-- 読解用の抜粋 --

------------------------------------

2.福岡藩慶長期分限帳は題名にある年号と実際の成立年が違う

「三藩分限帳A」の書題には「慶長七年・九年」、「集成分限帳」には「慶長六年」、「筑女分限帳」にも「慶長六年」という具体的な年号が入っている。そのため福岡藩慶長期分限帳を引用した論文で、その年に作られた分限帳だと判断して論じている例がかなりある。ただ、それは明らかな間違いである。
 これらの4本の分限帳にはすべて「萬(万)徳様衆」の言葉が書かれている。「萬徳様」は福岡藩2代藩主・黒田忠之の幼名で、「萬徳様衆」は黒田忠之の守役を命じられた福岡藩の武士たちのことである(福西道達・伊丹九郎右衛門・林五助・井上傳次の四名が萬徳様衆に任じられている)。
 黒田忠之が生まれたのは慶長7年11月9日なので、これらの分限帳はそれ以降に書かれたものであることだけは間違いない。もう少し厳密に言うと、生まれた子供の名前は御七夜で披露されるものなので、黒田忠之に「萬徳」と名前が付けられたのは慶長7年11月16日となる。おそらく「萬徳様衆」が決められたのも同日かそれ以降の数日間の間だろう。従ってこれら4本の分限帳の成立は慶長7年11月16日以降と判断してよい。
 一方、これらの分限帳の成立の下限だが、4本とも「後藤又兵衛」の名前がある。後藤又兵衛は黒田二十四騎の一人にも数えられる黒田家の重臣だが、初代藩主の黒田長政と折り合いが悪くなり、慶長11年に黒田家を退去した。後藤又兵衛が黒田家を退去した具体的な月日は不明とされている。だが、福岡市の常念寺に後藤又兵衛が黒田家を退去する時に空与上人に宛てた書状が残っているという(『福岡城天守閣と光雲神社』梓書院 著・荻野忠行)。その書状には慶長11年6月14日の日付があり、後藤又兵衛が黒田家を退去したのはその頃だと思われる。これらの分限帳に後藤又兵衛の名前があるということは、これらの分限帳は後藤又兵衛が黒田家を去る慶長11年6月14日以前に書かれたものと言うことになる。

------------------------------------

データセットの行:
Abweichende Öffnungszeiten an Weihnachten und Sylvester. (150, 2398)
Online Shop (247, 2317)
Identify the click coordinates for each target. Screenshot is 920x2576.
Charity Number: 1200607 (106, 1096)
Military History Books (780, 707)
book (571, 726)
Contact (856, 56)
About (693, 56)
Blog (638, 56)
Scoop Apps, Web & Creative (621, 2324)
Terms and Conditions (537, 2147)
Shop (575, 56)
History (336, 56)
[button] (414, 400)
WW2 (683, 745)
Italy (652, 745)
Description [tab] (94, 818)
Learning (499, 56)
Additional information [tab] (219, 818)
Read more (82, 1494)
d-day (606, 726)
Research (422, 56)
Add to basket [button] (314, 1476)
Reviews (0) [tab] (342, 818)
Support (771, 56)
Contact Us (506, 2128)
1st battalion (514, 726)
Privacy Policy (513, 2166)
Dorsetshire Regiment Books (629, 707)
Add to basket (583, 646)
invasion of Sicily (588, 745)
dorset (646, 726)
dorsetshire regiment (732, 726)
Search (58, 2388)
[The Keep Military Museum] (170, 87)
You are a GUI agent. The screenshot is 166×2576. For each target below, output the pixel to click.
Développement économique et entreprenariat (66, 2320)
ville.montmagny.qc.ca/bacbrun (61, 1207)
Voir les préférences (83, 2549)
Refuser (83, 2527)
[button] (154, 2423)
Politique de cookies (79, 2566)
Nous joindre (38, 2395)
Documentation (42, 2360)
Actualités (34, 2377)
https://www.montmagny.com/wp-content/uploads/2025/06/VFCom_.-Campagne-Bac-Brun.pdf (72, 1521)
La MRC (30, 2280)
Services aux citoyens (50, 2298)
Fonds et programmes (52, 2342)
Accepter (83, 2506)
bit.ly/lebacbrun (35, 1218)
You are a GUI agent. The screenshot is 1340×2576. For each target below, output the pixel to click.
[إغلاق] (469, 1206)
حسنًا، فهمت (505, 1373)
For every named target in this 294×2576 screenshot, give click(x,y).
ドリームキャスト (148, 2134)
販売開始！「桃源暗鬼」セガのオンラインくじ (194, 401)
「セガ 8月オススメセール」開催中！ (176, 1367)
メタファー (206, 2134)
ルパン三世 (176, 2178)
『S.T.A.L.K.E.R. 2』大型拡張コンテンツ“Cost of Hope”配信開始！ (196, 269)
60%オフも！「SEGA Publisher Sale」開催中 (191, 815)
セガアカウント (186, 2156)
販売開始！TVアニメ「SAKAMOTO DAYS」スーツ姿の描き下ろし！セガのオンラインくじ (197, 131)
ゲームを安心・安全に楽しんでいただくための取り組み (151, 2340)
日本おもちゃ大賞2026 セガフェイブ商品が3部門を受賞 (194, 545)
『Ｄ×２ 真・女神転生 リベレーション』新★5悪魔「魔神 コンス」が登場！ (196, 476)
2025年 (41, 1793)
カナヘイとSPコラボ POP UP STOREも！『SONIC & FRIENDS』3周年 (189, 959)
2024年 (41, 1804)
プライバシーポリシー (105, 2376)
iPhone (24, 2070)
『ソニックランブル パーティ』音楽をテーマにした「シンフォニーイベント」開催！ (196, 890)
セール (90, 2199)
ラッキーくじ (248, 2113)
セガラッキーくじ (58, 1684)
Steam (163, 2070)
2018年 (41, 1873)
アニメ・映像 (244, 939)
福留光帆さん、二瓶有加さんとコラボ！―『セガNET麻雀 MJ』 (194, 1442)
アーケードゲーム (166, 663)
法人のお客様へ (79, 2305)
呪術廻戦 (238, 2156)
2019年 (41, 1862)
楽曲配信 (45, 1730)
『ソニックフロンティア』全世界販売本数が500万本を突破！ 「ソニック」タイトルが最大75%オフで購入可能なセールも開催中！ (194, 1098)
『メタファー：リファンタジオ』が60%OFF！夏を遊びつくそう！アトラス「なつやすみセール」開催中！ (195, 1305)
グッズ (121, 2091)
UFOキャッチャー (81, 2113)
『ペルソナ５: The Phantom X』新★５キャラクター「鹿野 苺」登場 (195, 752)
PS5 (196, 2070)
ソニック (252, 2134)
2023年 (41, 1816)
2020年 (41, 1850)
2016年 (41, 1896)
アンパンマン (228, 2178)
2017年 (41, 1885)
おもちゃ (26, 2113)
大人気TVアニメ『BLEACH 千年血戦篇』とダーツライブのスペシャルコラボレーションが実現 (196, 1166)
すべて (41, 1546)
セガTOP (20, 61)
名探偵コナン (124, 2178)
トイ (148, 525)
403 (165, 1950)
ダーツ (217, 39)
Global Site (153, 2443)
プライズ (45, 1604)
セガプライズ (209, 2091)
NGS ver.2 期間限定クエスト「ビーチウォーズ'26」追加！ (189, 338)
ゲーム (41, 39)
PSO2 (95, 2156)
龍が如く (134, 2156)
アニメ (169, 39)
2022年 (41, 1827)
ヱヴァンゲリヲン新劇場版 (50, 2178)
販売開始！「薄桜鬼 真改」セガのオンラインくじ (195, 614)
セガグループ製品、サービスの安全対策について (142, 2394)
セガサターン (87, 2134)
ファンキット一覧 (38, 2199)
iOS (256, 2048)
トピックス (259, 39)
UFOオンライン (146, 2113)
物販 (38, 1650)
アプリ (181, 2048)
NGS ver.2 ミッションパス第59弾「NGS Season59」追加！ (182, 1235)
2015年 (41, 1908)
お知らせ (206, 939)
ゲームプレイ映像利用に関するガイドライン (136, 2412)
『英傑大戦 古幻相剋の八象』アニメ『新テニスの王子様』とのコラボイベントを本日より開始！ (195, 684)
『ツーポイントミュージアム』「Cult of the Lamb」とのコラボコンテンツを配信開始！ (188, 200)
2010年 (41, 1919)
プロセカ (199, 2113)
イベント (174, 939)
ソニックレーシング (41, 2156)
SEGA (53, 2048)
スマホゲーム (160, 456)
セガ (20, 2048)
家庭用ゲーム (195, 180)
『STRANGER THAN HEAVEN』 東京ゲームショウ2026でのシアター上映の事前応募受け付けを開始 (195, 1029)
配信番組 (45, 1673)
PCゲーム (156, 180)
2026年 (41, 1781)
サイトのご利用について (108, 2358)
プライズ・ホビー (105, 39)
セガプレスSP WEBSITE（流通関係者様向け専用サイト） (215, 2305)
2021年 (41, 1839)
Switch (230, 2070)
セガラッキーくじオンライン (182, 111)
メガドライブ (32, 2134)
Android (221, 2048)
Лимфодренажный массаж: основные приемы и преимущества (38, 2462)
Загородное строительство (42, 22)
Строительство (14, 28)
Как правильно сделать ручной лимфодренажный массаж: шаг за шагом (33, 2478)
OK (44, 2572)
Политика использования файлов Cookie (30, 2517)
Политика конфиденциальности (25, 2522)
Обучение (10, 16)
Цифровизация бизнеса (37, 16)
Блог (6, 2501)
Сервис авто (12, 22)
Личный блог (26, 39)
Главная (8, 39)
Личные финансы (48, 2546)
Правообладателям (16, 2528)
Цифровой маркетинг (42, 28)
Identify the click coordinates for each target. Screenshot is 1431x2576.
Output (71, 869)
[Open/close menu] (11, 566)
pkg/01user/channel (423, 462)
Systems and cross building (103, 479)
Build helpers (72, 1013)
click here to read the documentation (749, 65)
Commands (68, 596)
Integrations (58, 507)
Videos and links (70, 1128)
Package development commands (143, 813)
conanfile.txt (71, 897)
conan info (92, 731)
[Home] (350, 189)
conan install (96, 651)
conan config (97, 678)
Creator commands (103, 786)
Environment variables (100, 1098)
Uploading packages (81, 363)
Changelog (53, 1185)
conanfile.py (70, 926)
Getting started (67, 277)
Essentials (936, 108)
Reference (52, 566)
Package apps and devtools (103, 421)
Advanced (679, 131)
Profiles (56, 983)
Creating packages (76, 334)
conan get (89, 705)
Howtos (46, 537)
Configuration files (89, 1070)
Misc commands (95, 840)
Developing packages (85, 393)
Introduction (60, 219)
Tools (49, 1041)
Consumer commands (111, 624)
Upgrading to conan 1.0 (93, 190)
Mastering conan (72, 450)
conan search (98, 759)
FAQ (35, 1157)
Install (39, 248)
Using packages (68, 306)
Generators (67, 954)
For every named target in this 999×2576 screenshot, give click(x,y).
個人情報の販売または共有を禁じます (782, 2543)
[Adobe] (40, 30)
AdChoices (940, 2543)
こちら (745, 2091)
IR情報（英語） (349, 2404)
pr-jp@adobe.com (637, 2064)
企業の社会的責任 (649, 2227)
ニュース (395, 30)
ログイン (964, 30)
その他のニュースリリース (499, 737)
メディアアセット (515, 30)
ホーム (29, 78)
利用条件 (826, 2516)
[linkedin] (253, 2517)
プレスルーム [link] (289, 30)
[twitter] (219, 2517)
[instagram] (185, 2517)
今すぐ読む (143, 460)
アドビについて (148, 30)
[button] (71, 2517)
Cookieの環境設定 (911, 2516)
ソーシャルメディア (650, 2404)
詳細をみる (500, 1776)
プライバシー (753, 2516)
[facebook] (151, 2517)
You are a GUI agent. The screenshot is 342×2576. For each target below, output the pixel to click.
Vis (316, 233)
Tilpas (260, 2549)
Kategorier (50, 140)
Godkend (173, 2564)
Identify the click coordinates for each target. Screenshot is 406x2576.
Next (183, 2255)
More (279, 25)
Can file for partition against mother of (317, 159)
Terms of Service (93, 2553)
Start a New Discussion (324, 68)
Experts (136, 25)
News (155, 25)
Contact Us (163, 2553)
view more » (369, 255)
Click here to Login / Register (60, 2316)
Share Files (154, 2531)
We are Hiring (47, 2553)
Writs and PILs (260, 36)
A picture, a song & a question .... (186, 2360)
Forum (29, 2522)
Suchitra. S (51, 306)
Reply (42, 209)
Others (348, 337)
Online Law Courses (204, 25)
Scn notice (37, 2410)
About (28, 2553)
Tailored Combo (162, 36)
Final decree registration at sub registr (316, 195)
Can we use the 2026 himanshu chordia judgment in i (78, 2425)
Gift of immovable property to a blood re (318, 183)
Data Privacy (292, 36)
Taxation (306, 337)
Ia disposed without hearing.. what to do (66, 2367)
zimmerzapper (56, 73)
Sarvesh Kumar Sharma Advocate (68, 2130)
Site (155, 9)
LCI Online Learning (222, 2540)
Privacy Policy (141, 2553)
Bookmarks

------------------------------------

福岡藩慶長期分限帳の成立年代を論じた文章について、示された最後の文の後に続く部分を書きなさい。

-- 解答例 --
 よって4本の分限帳の成立年代は、慶長7年11月16日から慶長11年6月14日の間だと考えられる。福岡藩慶長期分限帳を研究で引用される時はこのことを認識しておいていただければと思う。
 今回の記事はこの成立年代の幅をもう少し狭められないかと考察したものである。

 

3.「三藩分限帳A」は他の分限帳に先行するものか

 「三藩分限帳A」と、他の3本の分限帳(「三藩分限帳B」・「集成分限帳」・「筑女分限帳」)では大きな違いがある。それは一部の武士の石高と船手衆(福岡藩の水軍)の組織である。
 石高の違いに関しては『黒田三藩分限帳』に長野誠明治15年時の考察が載っている。長野誠福岡藩の学者だった人物でもあり、福岡藩の各家の文書の閲覧をすることができた立場の人間である。
 長野誠によると、慶長7年12月23日に福岡藩の一部の武士に対して大幅な加増が行われている(例を挙げると、家老の井上九郎右衛門が一万五千石から一万七千石に加増されている)。「三藩分限帳A」は慶長7年12月23日以前の禄高が記された武士とそれ以降の禄高が記された武士が混在しているようで、長野誠は慶長7年12月23日以前の禄高を記したものに12月23日以降の禄高を「書改しなるへし」と判断しているようだ。
 私は「萬徳」の名前が付けられた慶長7年11月16日から加増のあった慶長7年12月23日まで一か月ほどしか時間がないため、「三藩分限帳Aの編集グループは慶長7年11月16日の段階での禄高で調査記録を進めていたが、調査の途中の慶長7年12月23日に加増が行われたため、それ以降の調査では12月23日以降の禄高を記録した」と考えている。つまり「編集の途中で大幅な加増が行われたため新旧の禄高が混在し、そのまま訂正することなく一冊の分限帳としてまとめてしまった」というのが私の考えだ。
 さすがに慶長7年12月23日の直後に完成することができたとは思えないので、「三藩分限帳A」はやはり慶長8年に入ってからの完成ではないだろうか。しかも古い禄高を修正していないところを見ると急いでまとめる必要があったと思われ、「三藩分限帳A」は慶長8年初頭頃の成立ではないかと推測する。
 だが、これでは正規の行政文書としては機能しない。たとえば禄高に応じて軍役を決める場合でも、この分限帳に基づけば当然不公平なものになってしまう。従って「三藩分限帳A」は実際には使用されなかったプロトタイプと呼ぶべきものだろう。ただ、「三藩分限帳A」が廃棄されずに写本が残ったことを考えると、黒田家が福岡の地に封じられてから初めて作られた「根本名簿」的なものであったことは推測できる。

 

4.船手衆組織の改編

 「三藩分限帳A」以外の3本の分限帳は慶長7年12月23日以降の石高を記載しており、「三藩分限帳B」「集成分限帳」「筑女分限帳」は「三藩分限帳A」より後の成立である。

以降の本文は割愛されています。